[OBIETTIVO DEL COMPITO]
Sposta di 145 tutte le coordinate delle risposte nell'elenco seguente, sommando 145 a ciascun numero, e riscrivi l'elenco per intero, richieste comprese, lasciando invariato tutto il resto.

[VOCI ESTRATTE]
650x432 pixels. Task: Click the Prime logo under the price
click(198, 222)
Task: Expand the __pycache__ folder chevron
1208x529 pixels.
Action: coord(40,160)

[OUTPUT COMPLETO]
650x432 pixels. Task: Click the Prime logo under the price
click(343, 367)
Task: Expand the __pycache__ folder chevron
1208x529 pixels.
Action: coord(185,305)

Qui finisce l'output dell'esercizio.